Each package root must contain a tagentacle.toml manifest:

[package]
name = "alice_agent"
version = "0.1.0"
description = "A conversational AI agent"
authors = ["dev@example.com"]

[entry_points]
node = "main:AliceNode"  # Exported Node class for CLI auto-loading

[dependencies]
python = ["openai", "tagentacle-py>=0.1.0"]

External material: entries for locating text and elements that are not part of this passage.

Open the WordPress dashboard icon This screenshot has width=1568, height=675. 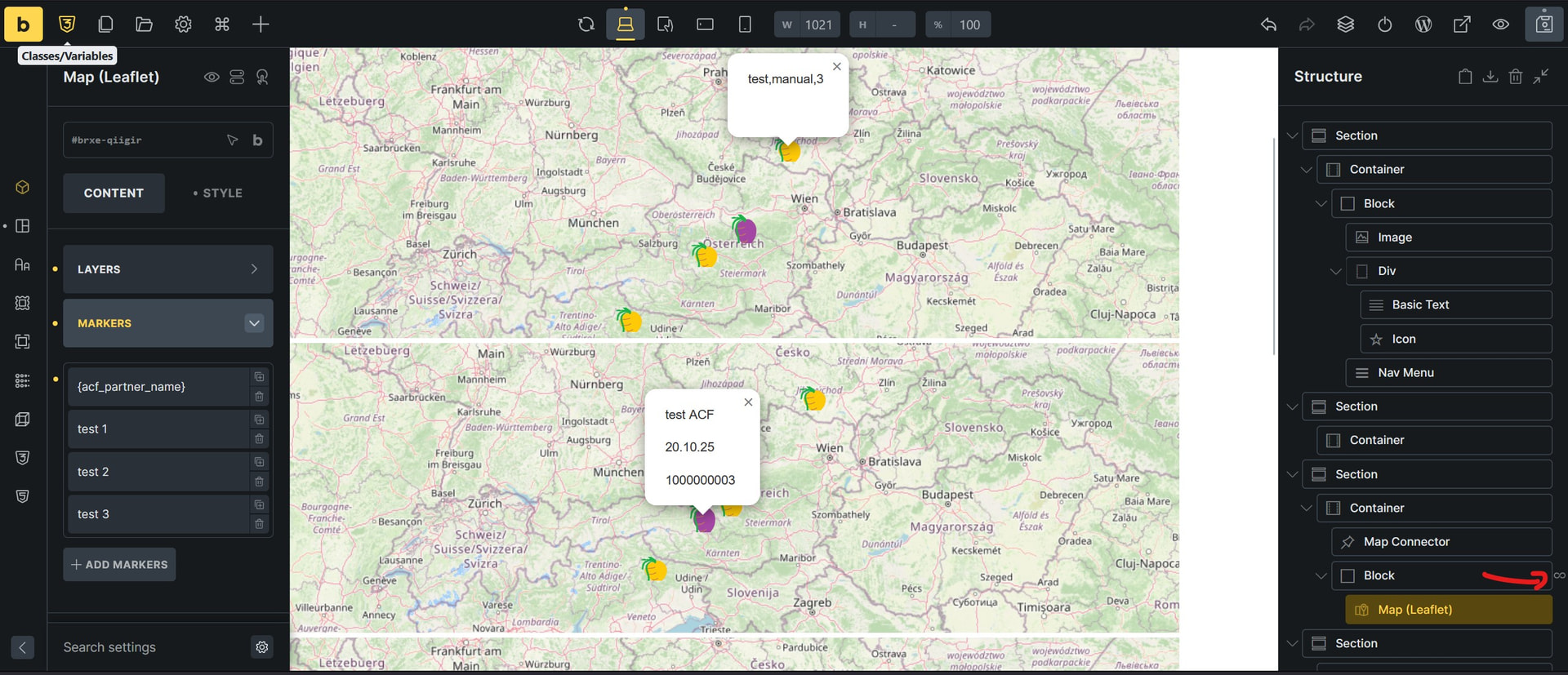click(1423, 24)
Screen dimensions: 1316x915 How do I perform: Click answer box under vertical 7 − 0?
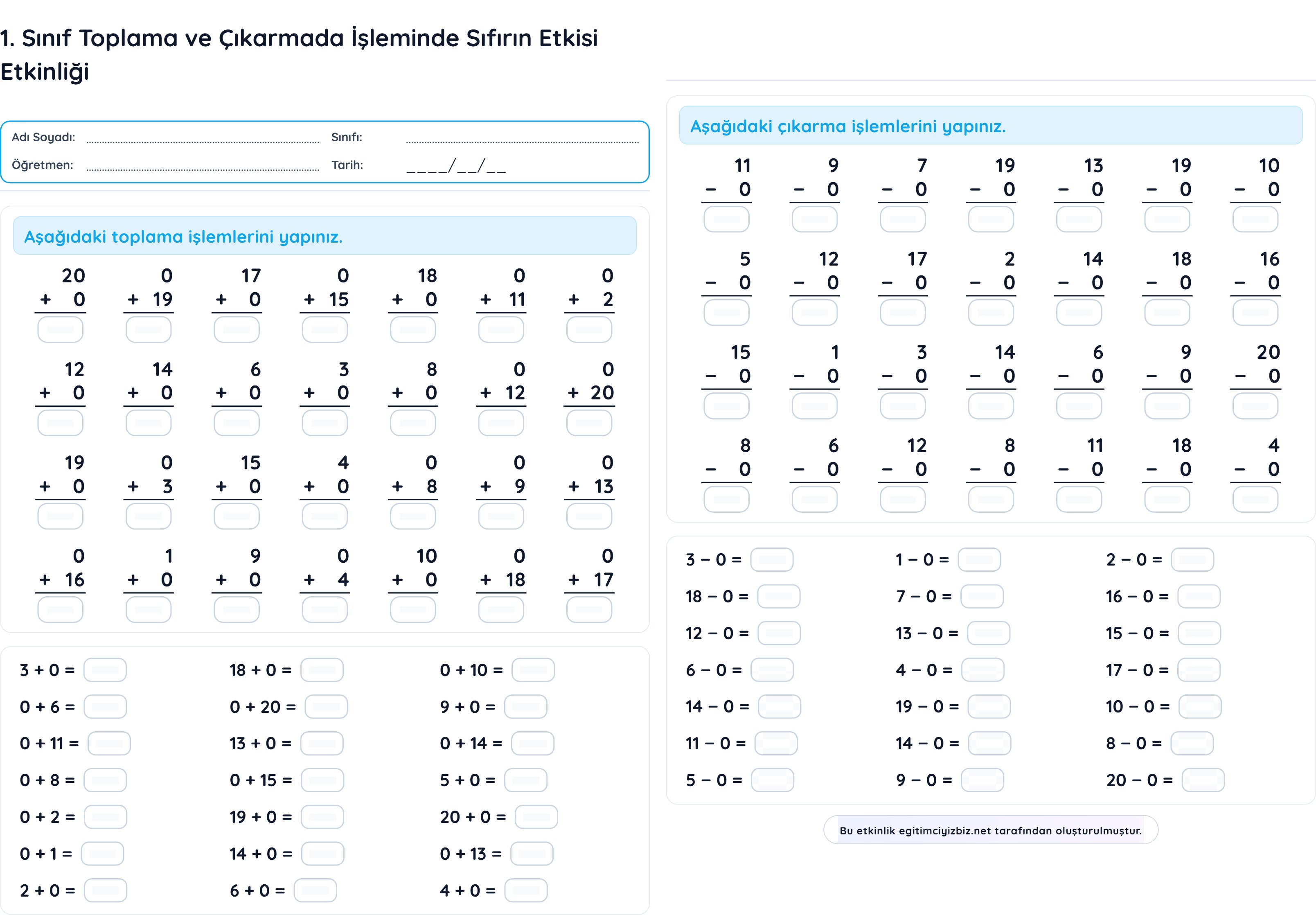pos(902,219)
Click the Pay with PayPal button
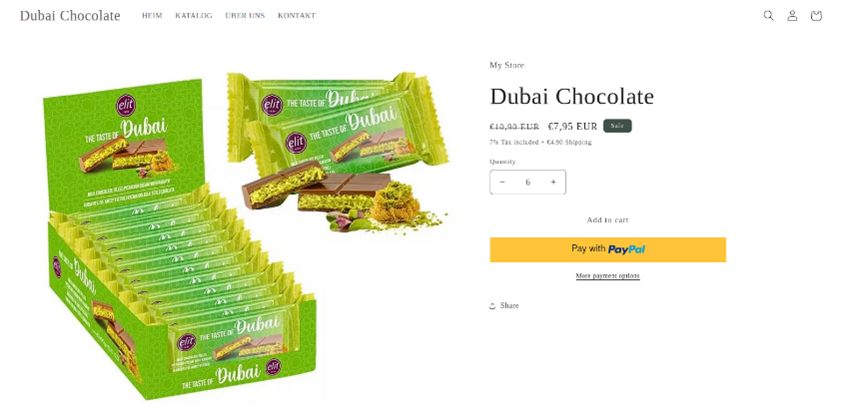843x405 pixels. click(x=608, y=250)
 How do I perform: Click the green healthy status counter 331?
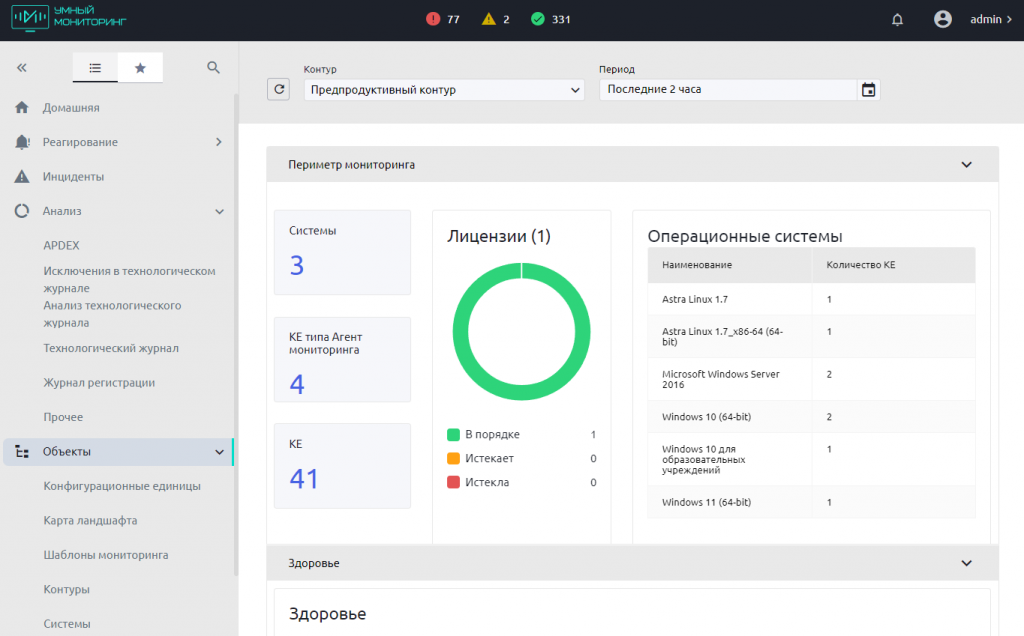(x=551, y=19)
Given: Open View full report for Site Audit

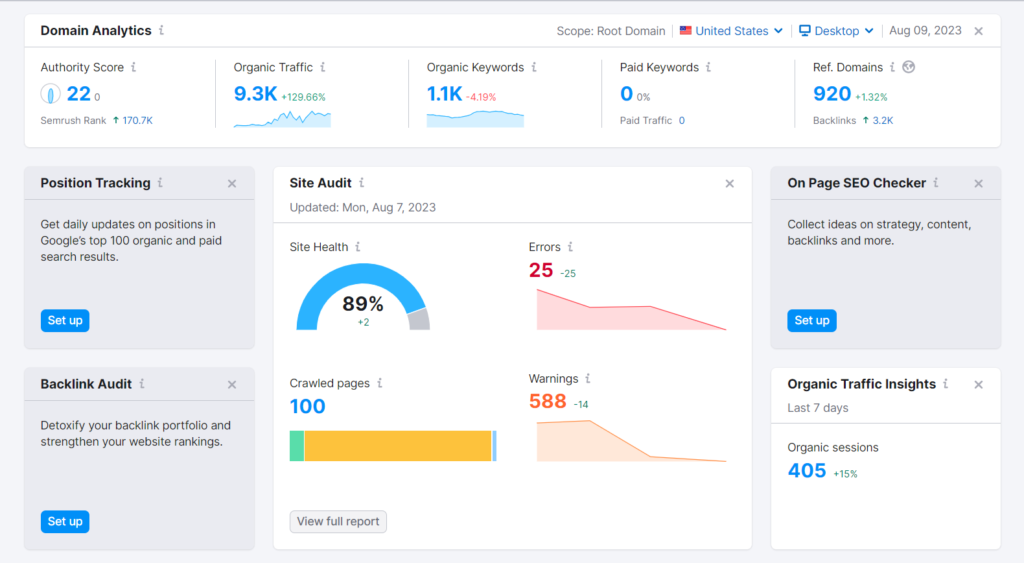Looking at the screenshot, I should 338,521.
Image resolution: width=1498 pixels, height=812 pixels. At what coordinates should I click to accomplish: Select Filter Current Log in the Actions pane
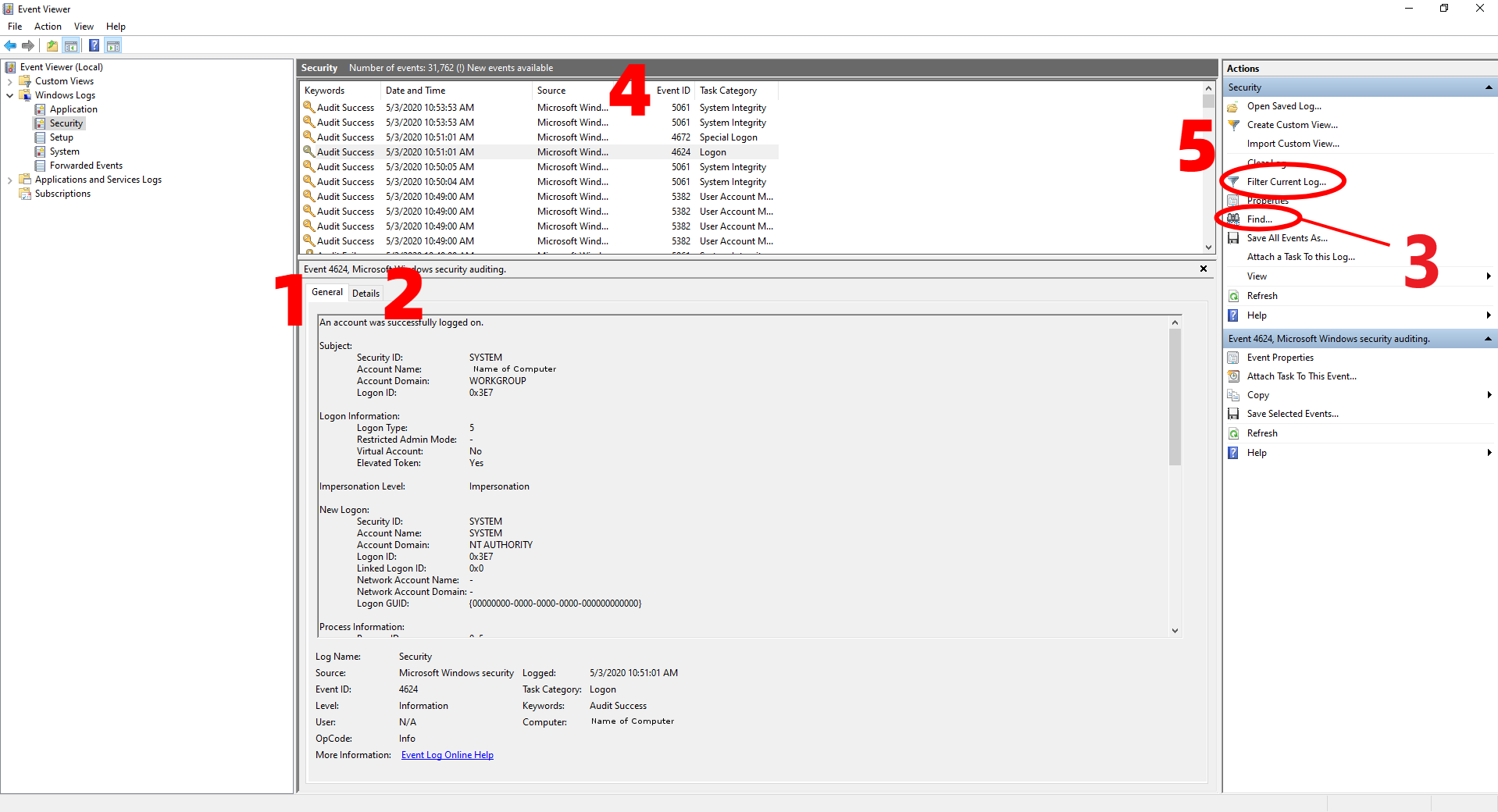coord(1288,181)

Bringup: Centralized Configuration & Topology Control

The Bringup Package serves as the system's "configuration center":

  • Topology Orchestration: Declare which nodes compose the system via configuration files.
  • Parameter Injection: Dynamically distribute API_KEY, Base_URL, and "tool allow-lists" at launch time.

Communication Flow

  • Topic (Pub/Sub): Real-time broadcasts, timeline updates, and streaming output (e.g., LLM response streams). Validated against JSON Schema.
  • Service (Req/Res): Inter-node RPC calls (e.g., Agent calling Inference Node for completion).
  • MCP (Streamable HTTP): Agents connect directly to MCP Servers via native MCP SDK HTTP client; tool calls bypass the bus. The bus only handles service discovery (/mcp/directory Topic).
  • Action (Planned): Long-running asynchronous tasks with progress feedback.

The Architecture Stack

┌─────────────────────────────────────────────────────┐
│  Application Layer (Nodes, Agents, MCP Servers)      │  ← iterates fastest
├─────────────────────────────────────────────────────┤
│  Tagentacle (Domain Shell / Middleware)               │  ← domain semantics
│  Topic Pub/Sub, Service RPC, /mcp/directory,         │     (syntax sugar with
│  Node identity, Lifecycle, TACL, Launch              │      real engineering value)
├─────────────────────────────────────────────────────┤
│  Linux (Kernel + Docker)                             │  ← "laws of physics"
│  socket, namespace, cgroup, filesystem, signals      │
└─────────────────────────────────────────────────────┘

The real risk is not "AI skips Tagentacle and uses Linux directly" — it's "another framework provides better semantic compression." This is why the Daemon should only implement mechanisms (IPC routing, process launch, container lifecycle), never policies (how to orchestrate, how to schedule) — mechanisms are stable, policies iterate with competition.